Royce sits up a little, adjusting his pants so they cover his ankles. “It's good to be busy. At least it means you're good at something, unlike me.”

“That can't be true,” I say. “Why would you say that?” He looks so crushed for a moment that I know he's not being falsely modest like some people can be.

He shrugs. “I guess it doesn't matter either way, really. I'm the son of a congressman and my family has money. My life is all set up for me.” He turns to look at me directly. “Look—I know how bad that sounds. Like I'm complaining about my privilege. I get it. People like you and all the other honorees have worked so hard to get here. But I'm just here because of my dad.”

I'm about to say something, then decide to listen instead.

His shoulders slump. “I guess sometimes I just want to know that what I do matters. That people aren't judging me by who my parents are, but by who I am.”

I nod sympathetically. “Who are you, then? Who do you want to be?” I ask him, thinking I'm asking the same questions about myself.

Royce knits his brows and looks out at the view. I've caught him off guard.

“Sorry. I didn't mean to make you uncomfortable,” I say.

“No, no, it's not that,” he says, leaning back again, and when he shifts, his knee brushes against mine, and the heat inside me builds. “It's just that no one has ever asked me that before. I don't know how to answer.”

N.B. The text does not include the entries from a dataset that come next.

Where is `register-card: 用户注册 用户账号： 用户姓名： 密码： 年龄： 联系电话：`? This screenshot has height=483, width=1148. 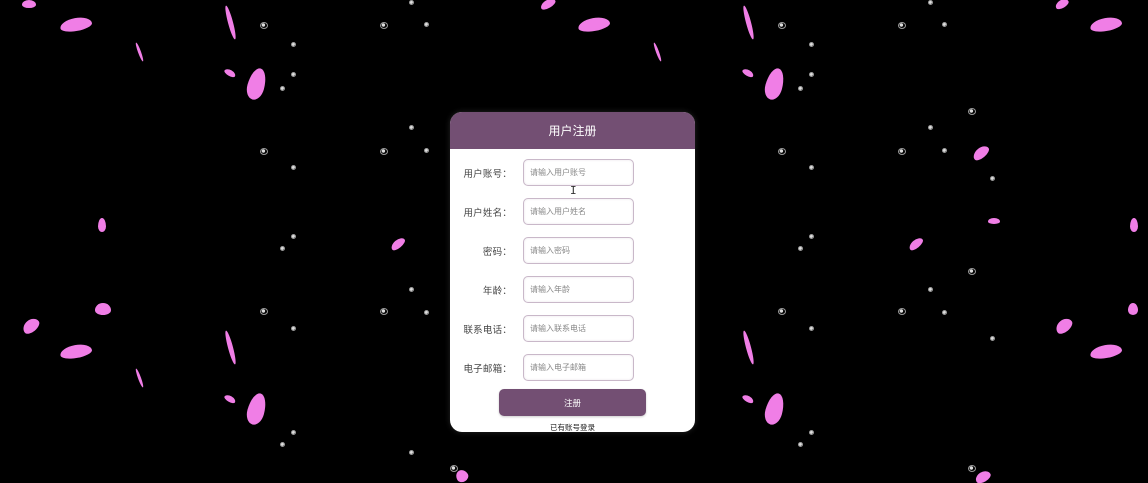
register-card: 用户注册 用户账号： 用户姓名： 密码： 年龄： 联系电话： is located at coordinates (572, 272).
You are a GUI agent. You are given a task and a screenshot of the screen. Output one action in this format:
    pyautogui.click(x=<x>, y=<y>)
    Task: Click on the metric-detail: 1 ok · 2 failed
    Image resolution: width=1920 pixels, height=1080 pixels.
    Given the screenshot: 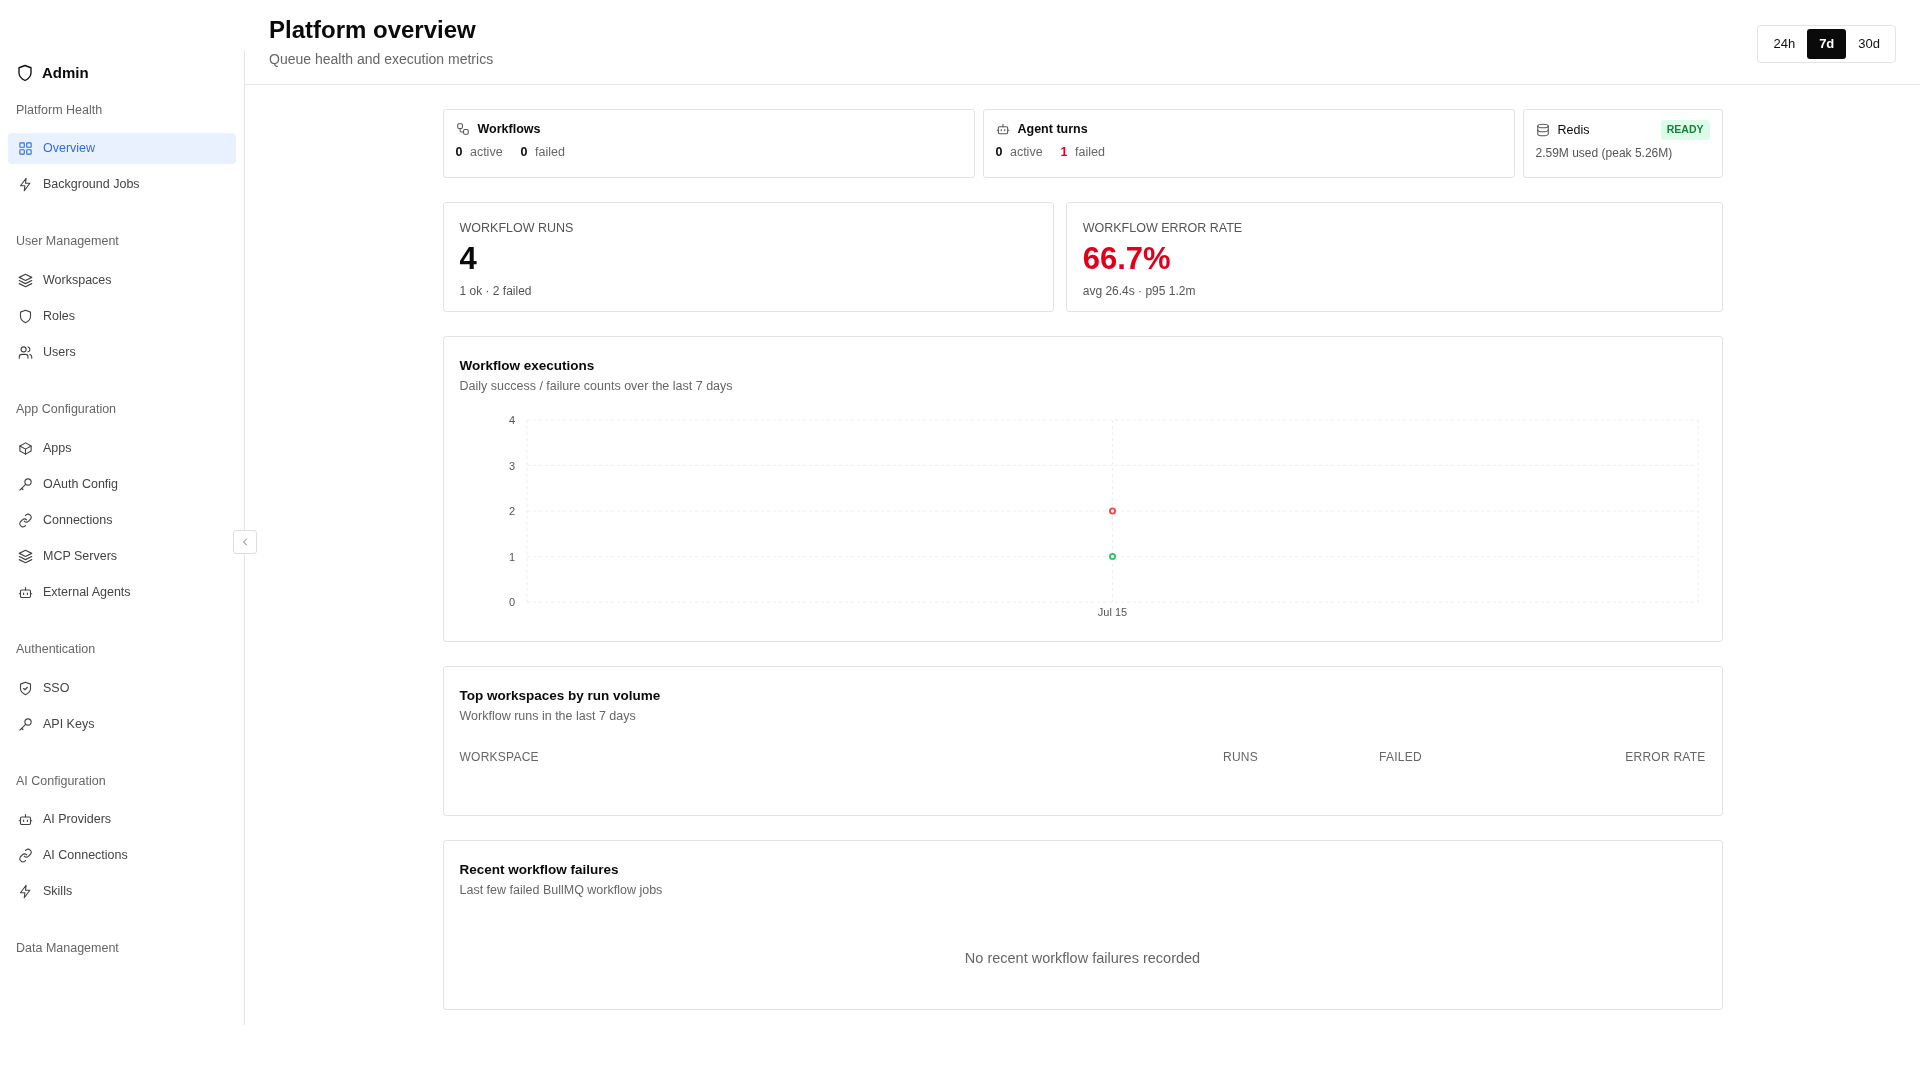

I turn to him and look him right in his dark eyes. “What are you interested in? Sometimes it's easier to figure out what you want to do when you figure out what you like.”

He stares at me. “I never thought of it that way. You're so wise—you're sure you're only seventeen?” he teases.

“Well?”

He runs his fingers through his hair again, messing it up. “I like to read. I didn't learn how to for a long time. I'm dyslexic, and for the longest time everyone just thought I was just slow. So when I finally learned how to read, I couldn't stop. I felt like I had to catch up.”

“Who's your favorite writer?”

“Ah, it's hard to choose,” he says. “Saul Bellow maybe. Or Norman Mailer. Did you ever read
Armies of the Night
?”

I shake my head. “I've heard of it though. It's about the sixties, right? The protests against the Vietnam War?”

“Yeah. There's a line from it that's never left me. ‘There is no greater importance in all the world like knowing you are right and that the wave of the world is wrong, yet the wave crashes upon you.'” Royce looks out at the view, pensive and still. The space between us is so tight and close it feels as if I can hear his heart beating under his shirt. Can he hear mine?